16.1.6 Rule-based Routing

One routing particularity in Linux Version 2.4 and higher is that it lets you use several routing tables, instead of a single one. An additional set of rules is then used to select which table should be used for what packets. This method is called rule-based routing or policy routing and allows you to include other criteria (e.g., the source address) in the routing decision, in addition to the destination address, whereas routing decisions taken from one single routing table are always based only on the destination address and the destination-network prefix specified in that one table.

Rules

Each rule has a selector and a type. The selector chooses the packets to which the rule can be applied, and the type determines what should happen with a packet when the selector matches (e.g., that a specific routing table should be used or that a packet should be dropped). These rules are applied by priority values in ascending order. A unique priority value has to be assigned to each rule when it is defined. If a suitable route is found based on a rule, then the process is aborted, and the packet is forwarded. Otherwise, the process continues with the next rule.

The selector can contain the source address, the destination address, and the network interface at which the packet to be forwarded arrived.
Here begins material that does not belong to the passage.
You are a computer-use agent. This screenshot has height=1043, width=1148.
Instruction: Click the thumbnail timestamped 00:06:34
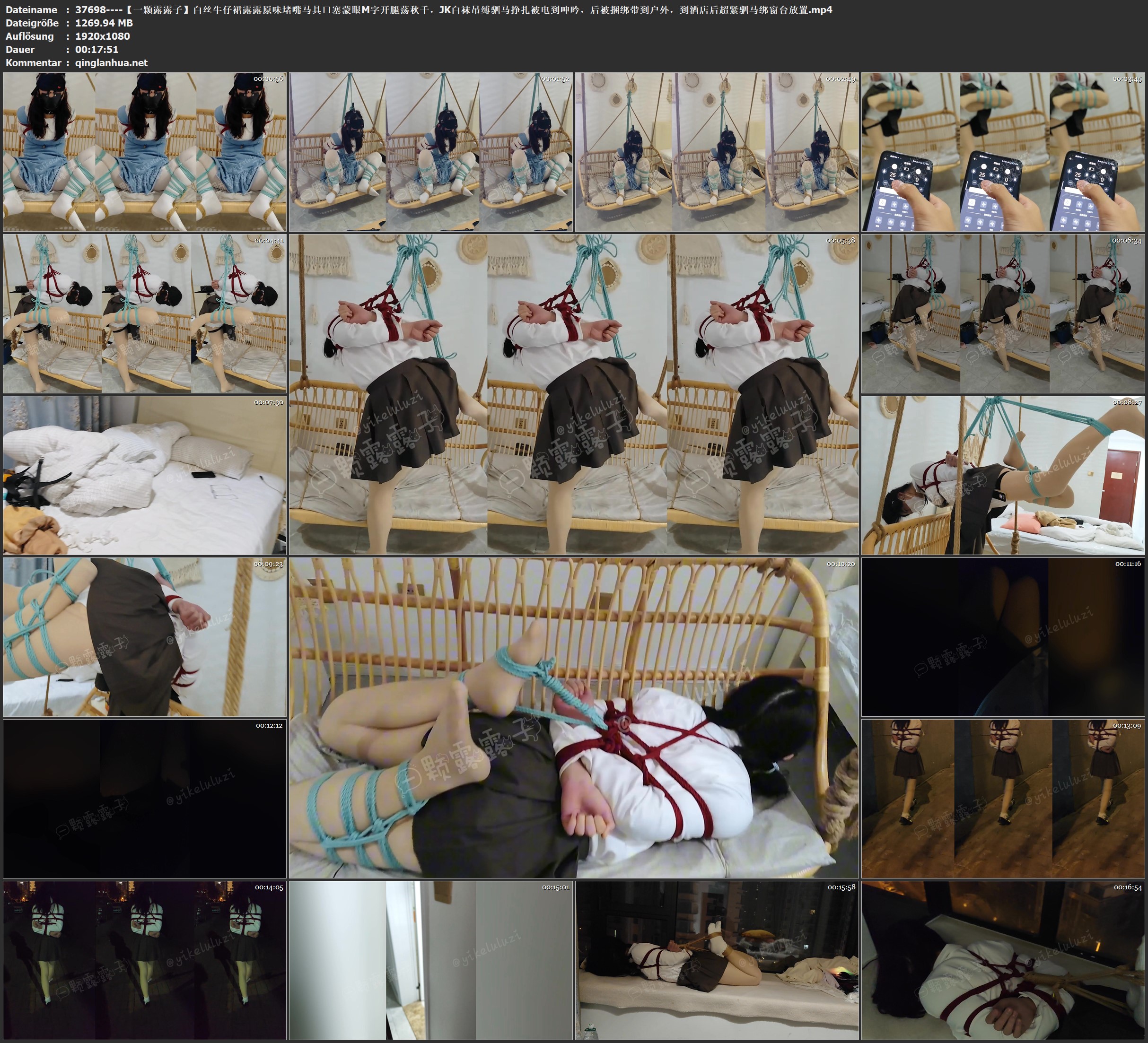pyautogui.click(x=1002, y=313)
In addition, you can use the TOS field (which has more recently been called codepoint see Section 14.1.2) or the iptables marking (see Section 19.3.5), which is called fwmark in the following discussion. Indirectly, the latter option lets you use additional packet properties (e.g., transport-protocol ports) for selection. All fields not explicitly stated in the selector are always considered to match.
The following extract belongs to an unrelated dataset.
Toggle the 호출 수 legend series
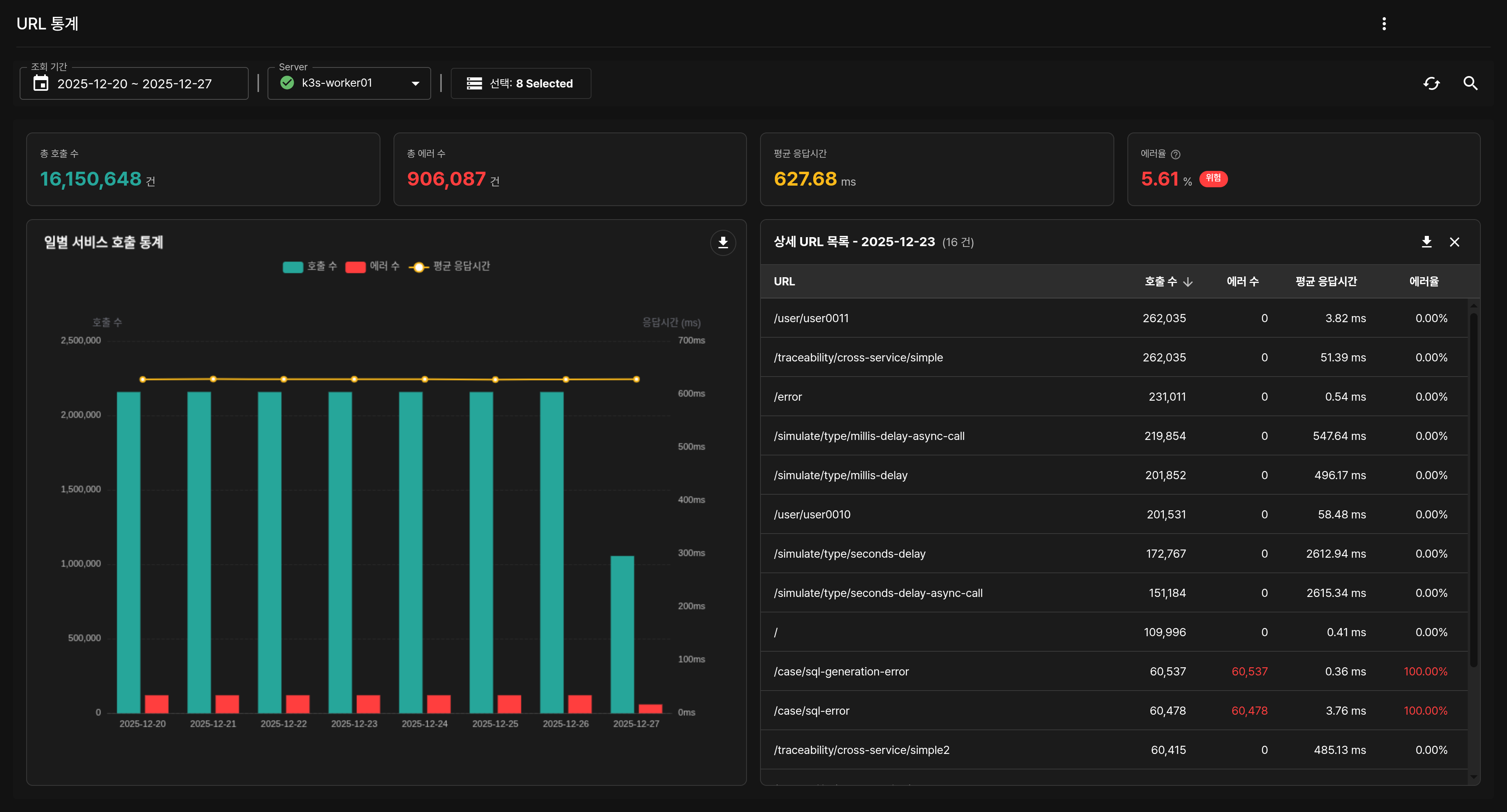The image size is (1507, 812). [310, 267]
There are five types of rules: unicast, blackhole, unreachable, prohibit, and nat. The "normal case" is the unicast type: A specific routing table stated in the rule is searched for a route. The blackhole, unreachable, and prohibit types cause the packet to be discarded when the rule is applied. They differ only in the type of feedback to the sender: blackhole creates no feedback, unreachable reports that the destination network is unreachable, and prohibit reports that the communication is not permitted. The last rule type, nat, can be used for static network-address translation (NAT). It is designed for special routing applications and not for the purpose of using one single IP address for several computers. This mechanism would be unsuitable for this purpose, because it is stateless. We will see in Chapter 21 that the masquerading mechanism of iptables is suitable for such cases. The nat routing rules are discussed in more detail in the work of Alexey Kuznetsov [Kuzn99].

Default Settings

By default, the Linux kernel specifies three rules of the unicast type, with a selector each matching all packets. The priorities and identifiers for routing tables used for each type are defined as follows:

Priority	Table Name	Table Number
0	`local`	255
32766	`main`	254
32767	`default`	253

The three routing tables, local, main, and default, which are searched according to the above rules in this order for matching routes, are also created automatically. The latter two are initially empty, and the system administrator has to add entries (or use suitable scripts to fill them with entries) when the system boots. The main table is intended for "normal" routing entries; the default table is suitable for lower-priority backup solutions. The rules belonging to the main and default tables can also be deleted or modified.

In contrast to the second and third rules, the first rule is fixed, and the associated routing table is managed by the kernel itself. This table includes entries describing the addresses of local network interfaces. This realizes a very elegant approach to the categorizing of incoming packets, which was mentioned at the beginning of Section 16.1.4: Using just one procedure for all incoming packets, consult the set of rules and then the associated routing tables for each packet; if an entry is found in the local table, the packet is delivered locally otherwise, it has to be forwarded.

Notice that only two tables, local and main, are searched in this order when rule-based routing is disabled in the kernel configuration.